Human Rights and the IMF

AuthorSérgio Pereira Leite
PositionAssistant Director in the IMF's Office in Europe

    Human rights and macroeconomic stability are far from incompatible. Rather, they both play crucial roles in the fight against poverty. By supporting sound economic policies and encouraging constructive dialogue within civil society, the IMF contributes to human rights.

In his book Development as Freedom, Amartya Sen, Nobel laureate in economics, encourages us to look into the expansion of freedoms as both the definition of development and the means to achieve it. He notes, for example, that there is no record of a democratic country with a free press that has suffered from famine. He argues that economic indicators, such as GDP per capita and income distribution, fail to capture what is really important to people: the freedoms associated with human rights. In May 2001, the United Nations Committee on Economic, Social, and Cultural Rights echoed this view in a forceful statement arguing for a better integration of human rights in development strategies.

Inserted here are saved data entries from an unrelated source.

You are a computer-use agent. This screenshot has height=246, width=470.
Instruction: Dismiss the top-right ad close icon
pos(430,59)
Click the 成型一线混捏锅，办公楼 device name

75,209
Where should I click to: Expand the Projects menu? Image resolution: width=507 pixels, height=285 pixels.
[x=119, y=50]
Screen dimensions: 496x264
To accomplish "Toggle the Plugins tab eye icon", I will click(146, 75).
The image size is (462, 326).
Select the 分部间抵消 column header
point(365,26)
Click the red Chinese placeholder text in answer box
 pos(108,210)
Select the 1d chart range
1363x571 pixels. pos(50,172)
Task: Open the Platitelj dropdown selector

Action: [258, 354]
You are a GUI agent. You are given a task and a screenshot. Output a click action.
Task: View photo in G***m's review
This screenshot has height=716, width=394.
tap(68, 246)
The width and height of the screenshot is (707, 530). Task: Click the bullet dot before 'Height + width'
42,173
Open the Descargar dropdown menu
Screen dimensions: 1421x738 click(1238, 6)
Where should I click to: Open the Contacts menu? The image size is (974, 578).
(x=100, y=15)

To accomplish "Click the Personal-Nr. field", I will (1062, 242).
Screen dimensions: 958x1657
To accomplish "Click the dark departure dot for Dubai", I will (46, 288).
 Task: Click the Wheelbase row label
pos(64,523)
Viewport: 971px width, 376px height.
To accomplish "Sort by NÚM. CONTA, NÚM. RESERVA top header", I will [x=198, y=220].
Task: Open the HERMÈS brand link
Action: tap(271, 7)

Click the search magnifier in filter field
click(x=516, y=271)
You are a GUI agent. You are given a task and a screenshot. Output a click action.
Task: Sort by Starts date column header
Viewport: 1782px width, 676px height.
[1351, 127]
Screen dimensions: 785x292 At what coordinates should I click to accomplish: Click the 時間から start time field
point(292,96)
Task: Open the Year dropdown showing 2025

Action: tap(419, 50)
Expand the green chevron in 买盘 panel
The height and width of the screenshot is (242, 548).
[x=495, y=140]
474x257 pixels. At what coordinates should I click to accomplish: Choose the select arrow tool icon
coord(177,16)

But what exactly is a human rights-based development strategy? At the risk of oversimplification, one could define a rights-based approach to growth and poverty reduction as comprising six elements: (1) active protection of civil and political liberties; (2) pro-poor budgets and growth strategies; (3) policies geared toward ensuring that people receive adequate food, education, and health care; (4) broad participation in policy design; (5) environmental and social awareness; and (6) efforts to combat discrimination.

Since 1999, the IMF has stressed the central role of poverty reduction in its strategy for low-income countries. Recognizing that growth and macroeconomic stability are not enough to raise living standards, IMF Managing Director Horst Köhler (2001) has emphasized the participation of the poor in the development process and suggested that governments need to create an environment in which the poor can protect, sustain, and enrich their livelihoods. This approach, which seeks to strengthen countries' sense of "ownership" of their economic strategies, is neither very far from, nor incompatible with, a rights-based strategy.

The similarities between the two approaches are even more apparent when one looks at the definition of poverty put forward in the World Bank's World Development Report 2000/2001: Attacking Poverty. Poverty, according to the report, is "more than inadequate income or human development-it is also vulnerability and lack of voice, power, and representation." The IMF's close collaboration with the World Bank ensures that discrimination and environmental issues are not ignored in their joint approach to poverty alleviation. In their advice to member countries, the IMF and the World Bank stress the importance of establishing budgets that give high priority to meeting the needs of the poor.

Finally, it is important to note that nothing prevents member countries from incorporating human rights into their poverty reduction strategies. What a poverty strategy covers depends largely on the government's commitment and leadership, including its readiness to tackle the priorities identified through the participatory process.

What is the IMF's contribution to human rights?

The charter-Articles of Agreement-of the IMF directs it to promote international monetary cooperation and orderly exchange rate arrangements, facilitate the balanced growth of international trade, and help members resolve their...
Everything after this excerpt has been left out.